I was very tired by the time I arrived at Blue Mosque. I had no power to look inside. I just took some picture of it. In front of Blue Mosque, there is Santa Sophia, a former church before it turned to be a mosque during Ottoman emperor and nowadays it becomes a museum.

 There was some funny “conversation” between I and a grandfather. In short, he told me (with my own translation) :“How could you are from Indonesia, the moslem country, don’t know what I mean by stick?” With all my respect, the religion is nothing to do with the understanding of what you want from me. You speak in Turkish. How do I know what you want?

 Anyway, I met someone who insisted to accompany me to go to the place where I could buy the train ticket. Though I was not so comfortable with him (I felt that he was a bit too pushing his existence around me), I accepted his accompanying. He said he likes friendship. Oks..let’s find out what is the meaning of the friendship here. He (I forget his name) works in the jewelry shop which gave him holiday that Friday. He, again, insisted me to pay my dinner. He didn’t like the idea that I wanted to pay my own meal. When he tried to push further his plan to accompany me, I refused it. I said that I was tired. It was true in fact. I consider myself that I am open person, what he did somehow too much for me. His ‘unintentional’ touch of my shoulder was too much for me. I felt insecure which may be it was only my imagination.

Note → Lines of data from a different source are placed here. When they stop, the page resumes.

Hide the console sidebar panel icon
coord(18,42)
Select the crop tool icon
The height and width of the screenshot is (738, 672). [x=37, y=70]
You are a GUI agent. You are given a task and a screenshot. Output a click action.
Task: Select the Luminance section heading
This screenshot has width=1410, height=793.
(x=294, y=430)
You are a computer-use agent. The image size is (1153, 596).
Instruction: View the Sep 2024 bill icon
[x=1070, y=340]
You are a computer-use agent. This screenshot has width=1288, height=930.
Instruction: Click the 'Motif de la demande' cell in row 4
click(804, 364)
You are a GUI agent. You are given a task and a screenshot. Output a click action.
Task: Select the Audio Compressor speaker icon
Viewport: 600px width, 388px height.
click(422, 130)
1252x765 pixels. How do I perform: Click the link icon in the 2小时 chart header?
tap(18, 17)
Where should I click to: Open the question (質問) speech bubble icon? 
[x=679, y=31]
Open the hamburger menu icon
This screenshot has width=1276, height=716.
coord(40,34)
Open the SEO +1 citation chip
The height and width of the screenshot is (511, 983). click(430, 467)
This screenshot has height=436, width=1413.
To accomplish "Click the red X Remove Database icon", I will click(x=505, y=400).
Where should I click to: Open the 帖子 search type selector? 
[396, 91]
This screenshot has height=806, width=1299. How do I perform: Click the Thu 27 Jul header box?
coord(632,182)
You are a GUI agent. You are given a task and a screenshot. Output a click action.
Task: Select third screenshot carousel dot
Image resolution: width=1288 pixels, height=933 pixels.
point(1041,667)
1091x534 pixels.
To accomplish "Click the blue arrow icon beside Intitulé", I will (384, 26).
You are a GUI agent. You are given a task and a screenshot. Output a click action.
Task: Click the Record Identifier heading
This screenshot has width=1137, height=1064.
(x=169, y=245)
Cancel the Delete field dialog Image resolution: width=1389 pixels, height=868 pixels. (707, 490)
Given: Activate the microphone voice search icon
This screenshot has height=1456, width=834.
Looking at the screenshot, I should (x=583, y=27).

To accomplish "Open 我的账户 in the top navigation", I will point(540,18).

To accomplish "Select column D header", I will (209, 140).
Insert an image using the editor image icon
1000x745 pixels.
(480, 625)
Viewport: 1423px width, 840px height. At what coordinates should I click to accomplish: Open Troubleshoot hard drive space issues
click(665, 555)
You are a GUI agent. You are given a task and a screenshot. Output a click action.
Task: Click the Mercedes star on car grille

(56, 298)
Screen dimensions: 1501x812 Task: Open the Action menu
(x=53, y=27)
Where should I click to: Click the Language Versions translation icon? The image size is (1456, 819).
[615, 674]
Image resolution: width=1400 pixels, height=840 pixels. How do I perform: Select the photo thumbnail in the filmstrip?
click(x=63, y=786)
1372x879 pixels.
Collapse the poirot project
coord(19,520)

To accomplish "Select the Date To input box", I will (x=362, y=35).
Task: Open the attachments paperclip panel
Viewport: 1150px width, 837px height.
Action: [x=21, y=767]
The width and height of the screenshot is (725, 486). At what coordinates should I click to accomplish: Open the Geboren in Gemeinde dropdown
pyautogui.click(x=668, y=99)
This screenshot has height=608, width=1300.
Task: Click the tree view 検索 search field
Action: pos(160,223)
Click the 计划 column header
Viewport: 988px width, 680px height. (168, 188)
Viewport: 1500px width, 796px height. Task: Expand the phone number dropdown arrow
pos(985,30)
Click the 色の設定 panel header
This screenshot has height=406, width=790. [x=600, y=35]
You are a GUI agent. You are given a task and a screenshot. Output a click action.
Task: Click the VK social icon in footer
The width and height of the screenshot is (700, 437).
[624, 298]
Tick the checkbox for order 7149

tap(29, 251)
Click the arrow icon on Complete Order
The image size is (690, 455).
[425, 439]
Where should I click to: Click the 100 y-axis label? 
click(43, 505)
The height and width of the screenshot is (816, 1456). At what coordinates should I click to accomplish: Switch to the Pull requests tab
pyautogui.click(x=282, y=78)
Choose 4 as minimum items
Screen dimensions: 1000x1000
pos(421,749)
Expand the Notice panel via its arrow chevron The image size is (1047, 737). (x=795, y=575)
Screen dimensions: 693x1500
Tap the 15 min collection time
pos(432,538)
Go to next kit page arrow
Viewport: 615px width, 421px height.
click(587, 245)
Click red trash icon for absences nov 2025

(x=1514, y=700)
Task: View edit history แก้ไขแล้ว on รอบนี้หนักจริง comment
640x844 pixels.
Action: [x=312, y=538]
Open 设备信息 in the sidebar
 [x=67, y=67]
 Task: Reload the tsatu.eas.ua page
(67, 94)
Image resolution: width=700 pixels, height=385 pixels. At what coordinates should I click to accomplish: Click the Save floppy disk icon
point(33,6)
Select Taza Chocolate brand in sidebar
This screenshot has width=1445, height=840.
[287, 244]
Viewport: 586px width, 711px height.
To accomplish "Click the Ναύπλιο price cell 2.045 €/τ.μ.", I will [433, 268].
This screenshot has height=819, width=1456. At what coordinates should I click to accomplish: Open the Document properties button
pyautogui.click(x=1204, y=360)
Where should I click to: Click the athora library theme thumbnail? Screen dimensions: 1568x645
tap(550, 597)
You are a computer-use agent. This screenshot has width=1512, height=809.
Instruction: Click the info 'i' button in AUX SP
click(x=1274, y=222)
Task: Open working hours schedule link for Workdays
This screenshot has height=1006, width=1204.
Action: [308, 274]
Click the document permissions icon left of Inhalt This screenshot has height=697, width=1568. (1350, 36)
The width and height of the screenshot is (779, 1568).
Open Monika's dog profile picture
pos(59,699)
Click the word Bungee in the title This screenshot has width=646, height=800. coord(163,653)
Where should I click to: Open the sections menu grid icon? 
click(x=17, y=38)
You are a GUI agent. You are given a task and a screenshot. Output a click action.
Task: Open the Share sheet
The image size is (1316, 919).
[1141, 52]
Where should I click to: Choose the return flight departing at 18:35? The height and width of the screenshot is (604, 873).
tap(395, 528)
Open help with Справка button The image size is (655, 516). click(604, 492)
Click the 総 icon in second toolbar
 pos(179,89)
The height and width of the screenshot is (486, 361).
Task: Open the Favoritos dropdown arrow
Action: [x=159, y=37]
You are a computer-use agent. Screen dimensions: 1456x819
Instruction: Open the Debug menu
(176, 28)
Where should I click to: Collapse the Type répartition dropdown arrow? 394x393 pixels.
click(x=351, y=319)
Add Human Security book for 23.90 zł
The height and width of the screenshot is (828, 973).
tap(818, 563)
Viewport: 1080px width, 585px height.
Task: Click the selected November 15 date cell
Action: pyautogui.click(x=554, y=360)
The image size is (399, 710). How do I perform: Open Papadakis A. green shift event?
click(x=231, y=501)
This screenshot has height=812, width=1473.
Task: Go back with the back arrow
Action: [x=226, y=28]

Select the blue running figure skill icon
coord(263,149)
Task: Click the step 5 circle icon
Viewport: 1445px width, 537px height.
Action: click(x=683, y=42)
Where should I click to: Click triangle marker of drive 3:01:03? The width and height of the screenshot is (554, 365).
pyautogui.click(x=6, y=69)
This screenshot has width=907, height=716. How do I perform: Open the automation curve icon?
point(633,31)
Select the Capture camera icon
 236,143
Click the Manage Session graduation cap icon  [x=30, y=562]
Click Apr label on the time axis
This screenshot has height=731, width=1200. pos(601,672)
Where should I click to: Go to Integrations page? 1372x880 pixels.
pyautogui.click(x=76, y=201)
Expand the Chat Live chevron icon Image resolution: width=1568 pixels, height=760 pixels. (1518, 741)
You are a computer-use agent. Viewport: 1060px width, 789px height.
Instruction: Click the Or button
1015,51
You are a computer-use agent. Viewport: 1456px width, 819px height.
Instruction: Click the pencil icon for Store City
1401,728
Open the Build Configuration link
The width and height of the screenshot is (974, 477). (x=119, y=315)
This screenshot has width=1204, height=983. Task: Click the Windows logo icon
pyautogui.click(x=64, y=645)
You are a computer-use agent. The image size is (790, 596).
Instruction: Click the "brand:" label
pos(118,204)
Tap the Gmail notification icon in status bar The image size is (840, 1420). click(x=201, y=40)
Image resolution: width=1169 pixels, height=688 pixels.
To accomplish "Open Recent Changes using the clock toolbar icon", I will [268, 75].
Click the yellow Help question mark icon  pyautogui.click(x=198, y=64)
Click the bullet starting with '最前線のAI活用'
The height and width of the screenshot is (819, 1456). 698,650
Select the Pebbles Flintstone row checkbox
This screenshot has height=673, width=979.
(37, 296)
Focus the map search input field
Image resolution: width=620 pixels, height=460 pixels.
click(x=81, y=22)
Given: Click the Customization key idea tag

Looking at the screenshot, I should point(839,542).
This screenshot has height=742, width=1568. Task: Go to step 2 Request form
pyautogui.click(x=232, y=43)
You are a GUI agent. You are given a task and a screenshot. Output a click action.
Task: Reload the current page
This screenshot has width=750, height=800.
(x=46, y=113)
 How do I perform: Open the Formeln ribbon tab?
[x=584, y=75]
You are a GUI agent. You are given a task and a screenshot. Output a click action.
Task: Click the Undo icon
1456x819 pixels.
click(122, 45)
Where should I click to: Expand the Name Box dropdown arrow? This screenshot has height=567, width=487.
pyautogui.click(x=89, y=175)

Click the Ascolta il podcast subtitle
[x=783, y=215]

 I took tram in my way back to my hotel. I found that the hotel is a 3 (or 2?) stop away from the Blue Mosque. Yes, it was clear, I took strange way from the hotel to this mosque that takes me 3 hours walking.

 This was my first conclusion of Istanbul: Istanbul was too crowded, too noisy for me. For people from Jakarta, just imagine that Glodok (the biggest electronic market in Indonesia) is everywhere in Jakarta. Wherever you go, you will find people at least in the radius of 1 meter. At this point, my heart said nothing whether I can trust the hospitality that Turkish people offered to me or not. Just imagine this: wherever you go, someone invites you for the tea (at some sense it includes pushing you to accept the invitation). Some owner of shops offered me a tea even though I didn’t buy anything from them. I asked myself whether they are kind just because I am a woman, open-heart and travel alone. Will I accept the same invitation if I am not alone, if I am not a woman? I don’t know.

 Night in my hotel, I asked my self, do I experience a kind of cultural shock in Istanbul? Turkish is European in surface, in the style, but not in the behavior I guess. Their welcome behavior is not so Europe. It is closer to Asian way of living. Where am I now? In Asia? In Europe? The majority of habitants are Moslem, but I can find easily Turkish who drinks beer in the bar which will quite difficult in my country. That night I thought I am crazy to make this journey. If I had enough money, for sure I would just buy another flight ticket to Frankfurt. Having no money kept me stay in Istanbul. I thank to some friends who being my object of complain about Istanbul thru some of my messages.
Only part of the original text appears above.